A database, equipped with an optimized query language, is a powerful tool in the data science toolkit. We’ve all written our share of SQL queries to create data summaries, perform exploratory analyses, check for null values and other basic tasks. When data weigh in at over 1GB, the best approach is often pairing a good database, for basic data munging, with an analytic platform like R or Python for more nuanced calculations.
However, while we are used to seeing our data as rectangular arrays of information, that’s not always the best way to conceptualize the situation. This is particularly true of highly connected data and data with many missing values (incomplete information). And under the hood, performance issues arise in relational databses when the data are not suited to tabular representation. Recent years have seen the development of database systems that organize data in other ways. Graph has emerged as a powerful alternative to tabular databases.
Graph databases support different models of data organization and governance. Many data scientists have experimented with property graph databases, like Neo4J. Knowledge Graphs (KG) offer similar graph functionality, but with the added benefits of placing the data within their context to the Enterprise. KGs add meaning to data. We’ll see more about that later.

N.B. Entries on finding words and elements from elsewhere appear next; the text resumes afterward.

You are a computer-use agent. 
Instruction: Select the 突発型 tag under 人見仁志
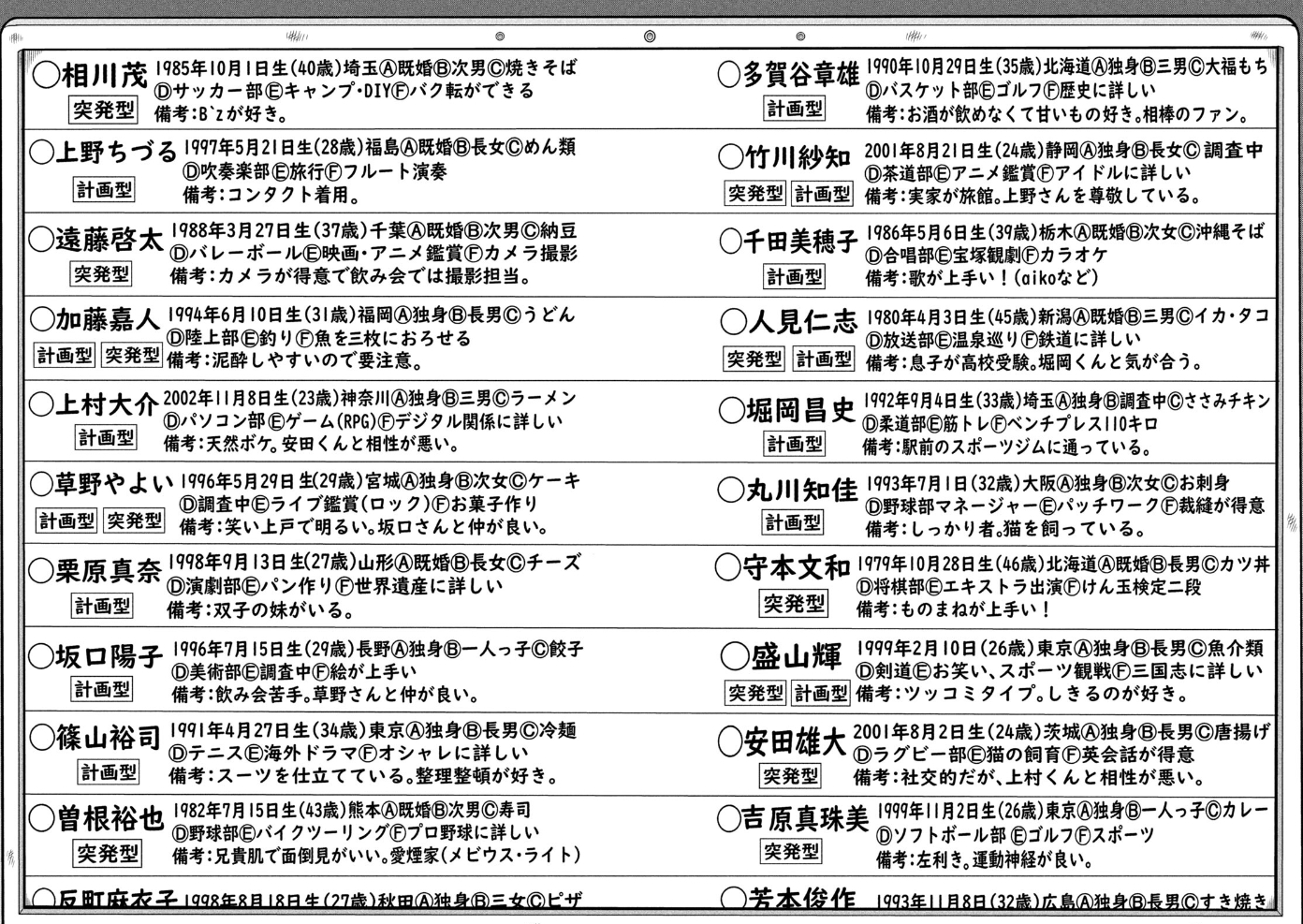click(754, 359)
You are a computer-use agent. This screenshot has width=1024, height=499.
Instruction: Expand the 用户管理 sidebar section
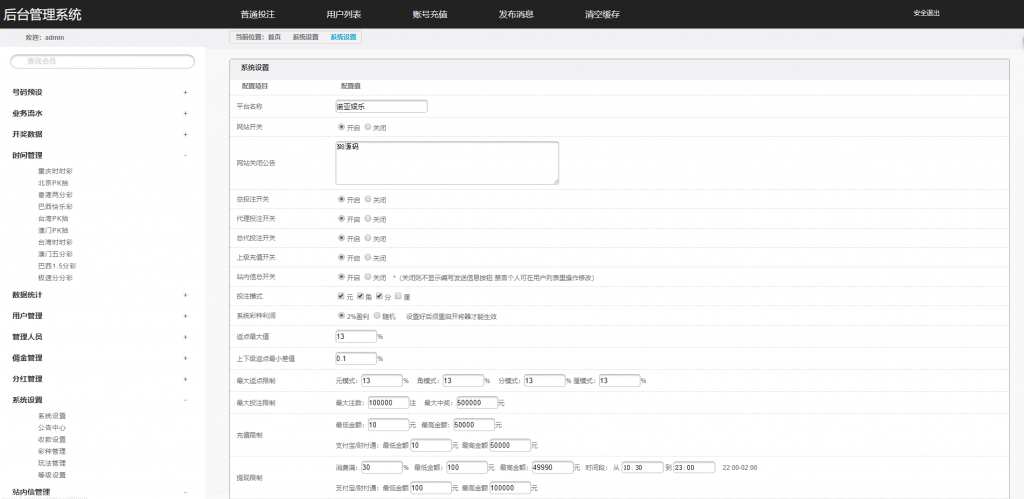185,316
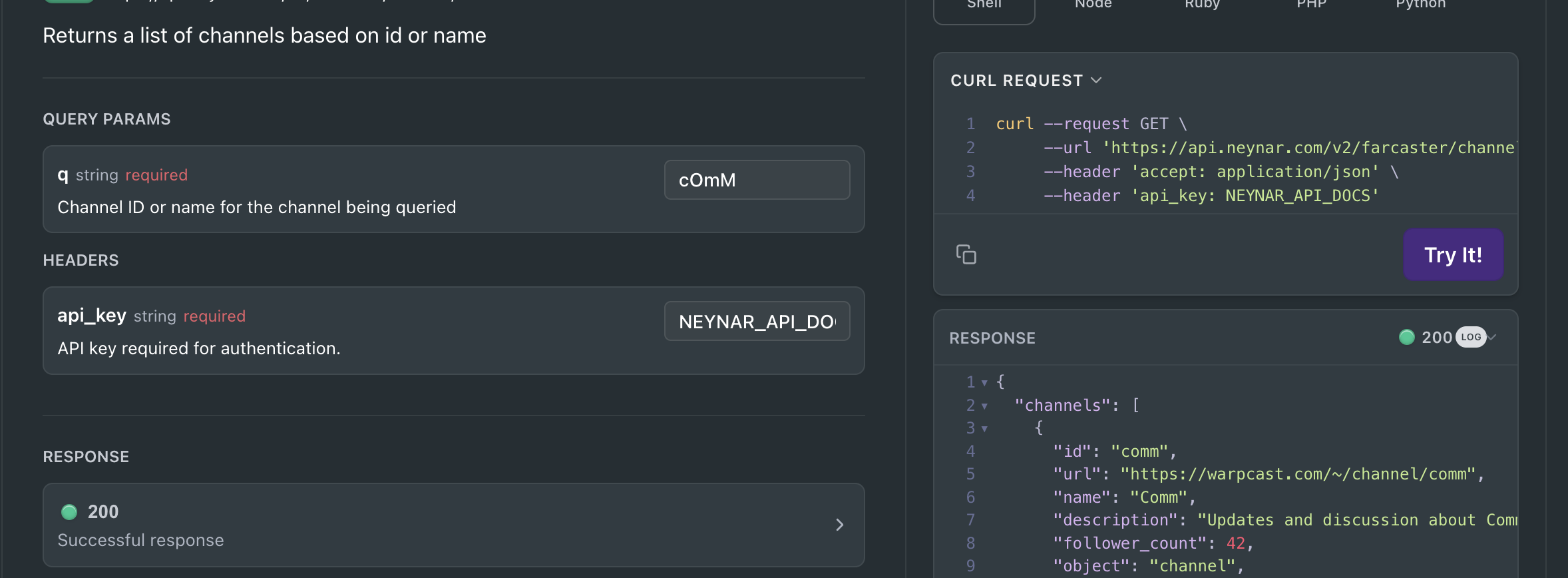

Stardog is a knowledge graph platform, a graph database, and a data integration tool. In this series of blog posts, I’m going to show you how Stardog can contribute to the data science pipeline. In later posts, I will touch on the specific benefits of KGs over property graphs. But for this post, I’ll walk you through a simple example to give you a sense of what it feels like to work with KG concepts.
And if you don’t already have Stardog installed, you can get yourself a free version here. Request a license, follow the installation instructions and you’re good to go. There is no expiration date and no credit card is required.
Knowledge graphs (KG) are by no means limited to “graphy” data – networks and the like. For this example, I have chosen a data set from the City of Toronto’s open data portal. This set records daily E.coli measurements at each of 12 Toronto area beaches through the summer months (beginning of June through beginning of September) of 2007 to 2013. We might be interested in comparing beaches to each other, comparing years, or examining daily changes in e. coli levels. In addition to the e. coli measurement, there is a “status” column that indicates whether the beach is deemed Safe or Unsafe. As we shall see below, that column is used for other information as well.
KG’s are favoured for data integration tasks, and to demonstrate that feature, I am also using some weather data from Environment Canada for the summer of 2011. Environment has several weather stations in the Toronto area, but I’m only looking at data for the Toronto Center Station (ID 30247). For summer 2011, we can check if humidity, temperature or rainfall affect changes in E.coli levels.
As an added wrinkle, the weather data is recorded hourly, but the E.coli data is daily. When I combine the two data sets, I will need to average the weather data over the day, and then link corresponding days. In Stardog, this is easily done.
To enter data into a KG, we need to give our data a graph format. In this case, I want my graph to mirror the statistical structure of the problem, with different nodes for sampling units, factors and time.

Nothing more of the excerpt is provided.